I find that Loaded Weapon is a much richer storytelling experience than most spoof movies too. While this could have just aped one of the Lethal Weapon movies’ plots completely, instead it comes up with its own completely ridiculous crime plot. And instead of just sticking to poking fun at Riggs and Murtaugh, we get a lot of stuff here that’s commenting on the action movie genre as a whole. The overblown editing where people fly through the air during explosions and do dozens of flips before hitting the ground is choice. And the lame action movie score that Robert Folk came up with is funny enough to listen to and laugh at on its own. Maybe it’s because I grew up on action movies, but there’s so much stuff I love here.
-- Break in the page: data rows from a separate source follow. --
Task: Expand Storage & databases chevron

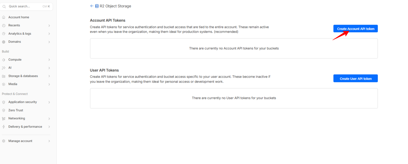Action: [49, 76]
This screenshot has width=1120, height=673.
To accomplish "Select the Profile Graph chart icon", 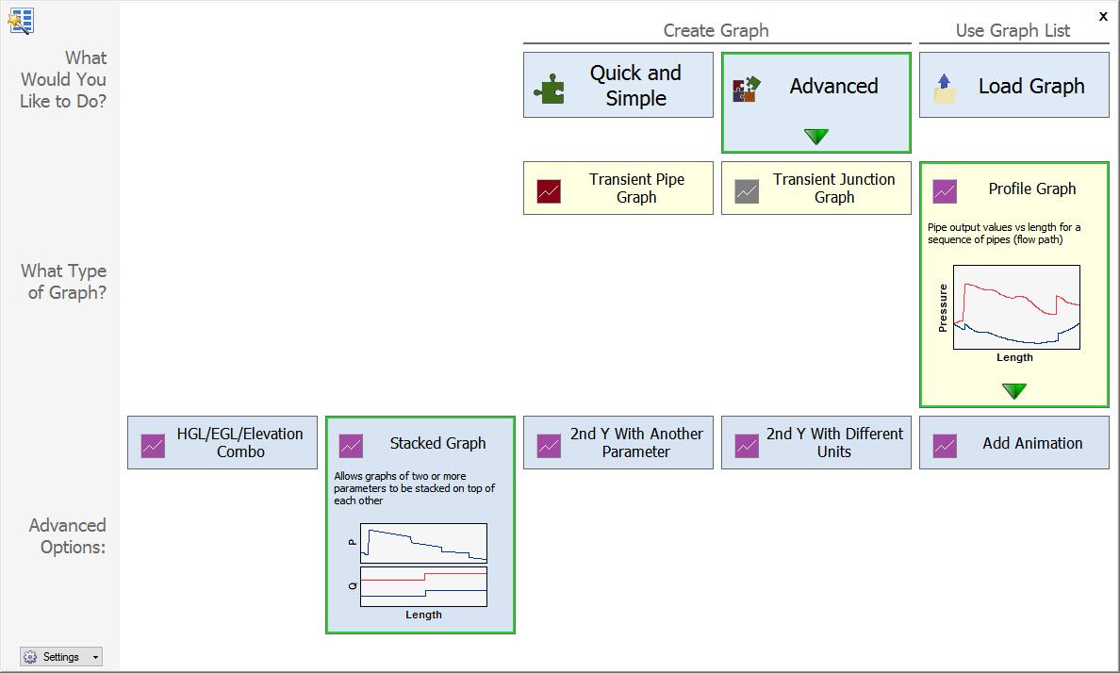I will 944,189.
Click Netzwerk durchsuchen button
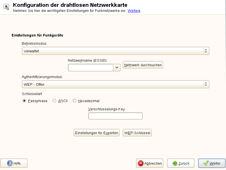This screenshot has height=170, width=226. click(x=143, y=65)
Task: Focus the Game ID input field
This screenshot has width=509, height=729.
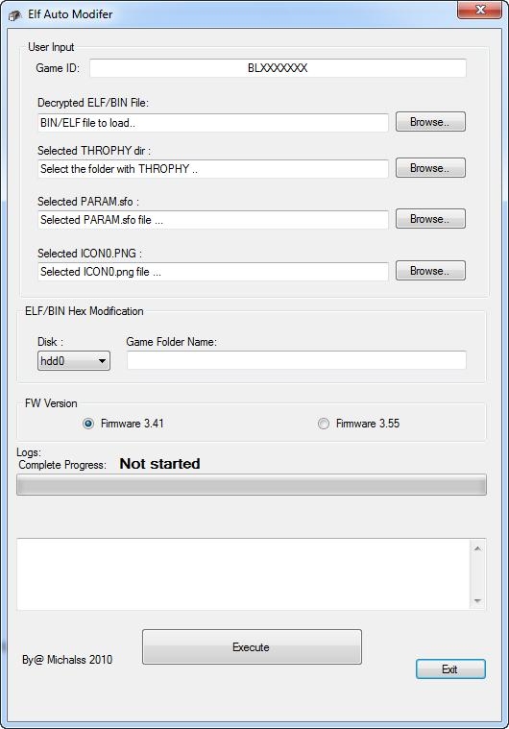Action: point(278,68)
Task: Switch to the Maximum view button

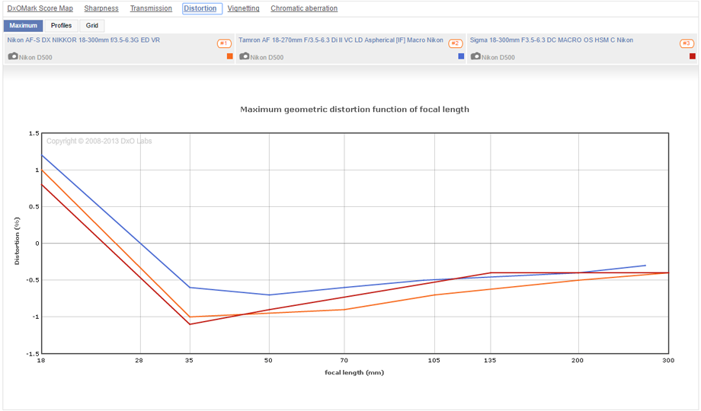Action: (x=23, y=26)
It did the guys crashing through plate glass windows that are being randomly relocated gag before Wayne’s World 2, it did the police chief who screams everything he says gag before Last Action Hero; hell, suddenly I’m realizing that 1993 was a really good year for underrated comedies.
Evening the odds.
Despite any differences we might have regarding these two movies, I think we can all agree that they’re both better than the miserable Friedberg and Seltzer spoofs that have come out over the last decade. Those pieces of dreck work so poorly because of how heavily they rely on parroting the original material they’re supposed to be spoofing. Instead of coming up with a joke about pop culture they just recreate it. These movies fall into that trap once or twice: Airplane! opens with a gag that boils down to essentially, “Hey, remember the Jawsmusic?” and Loaded Weapon closes with a gag that’s essentially, “Remember when they head-banged in Wayne’s World?” but the problem wasn’t nearly as pronounced back then. As least these movies came up with some of their own material.